====== PROVIDED DATA ======

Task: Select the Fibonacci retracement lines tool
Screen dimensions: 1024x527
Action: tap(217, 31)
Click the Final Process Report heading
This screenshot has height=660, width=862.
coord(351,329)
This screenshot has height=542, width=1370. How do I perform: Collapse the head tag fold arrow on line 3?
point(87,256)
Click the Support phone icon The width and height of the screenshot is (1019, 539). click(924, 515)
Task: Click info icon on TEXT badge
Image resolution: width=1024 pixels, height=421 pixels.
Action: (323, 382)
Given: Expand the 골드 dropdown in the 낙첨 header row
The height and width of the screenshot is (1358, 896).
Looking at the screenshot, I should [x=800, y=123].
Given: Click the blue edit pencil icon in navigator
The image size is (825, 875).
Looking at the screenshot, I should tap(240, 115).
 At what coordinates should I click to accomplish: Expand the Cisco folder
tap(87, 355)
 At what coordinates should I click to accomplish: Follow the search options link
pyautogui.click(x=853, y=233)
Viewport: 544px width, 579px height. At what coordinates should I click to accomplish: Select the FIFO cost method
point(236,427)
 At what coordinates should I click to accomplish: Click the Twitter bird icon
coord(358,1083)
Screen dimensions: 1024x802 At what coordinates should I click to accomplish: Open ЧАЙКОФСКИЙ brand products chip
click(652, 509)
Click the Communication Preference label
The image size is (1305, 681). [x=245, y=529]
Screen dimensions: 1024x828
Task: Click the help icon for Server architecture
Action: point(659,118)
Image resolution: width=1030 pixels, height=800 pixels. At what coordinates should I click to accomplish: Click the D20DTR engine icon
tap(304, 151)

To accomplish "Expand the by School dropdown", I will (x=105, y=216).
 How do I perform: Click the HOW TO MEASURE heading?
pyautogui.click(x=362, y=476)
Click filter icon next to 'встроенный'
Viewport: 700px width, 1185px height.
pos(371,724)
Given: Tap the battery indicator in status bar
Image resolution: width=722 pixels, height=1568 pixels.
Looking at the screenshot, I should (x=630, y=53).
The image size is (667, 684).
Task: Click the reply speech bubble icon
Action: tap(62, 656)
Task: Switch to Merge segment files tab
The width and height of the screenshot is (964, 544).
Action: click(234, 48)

======

Among the lines above, tally those containing the string "Given" and give only the result.

_WRITTEN ANSWER:_ 3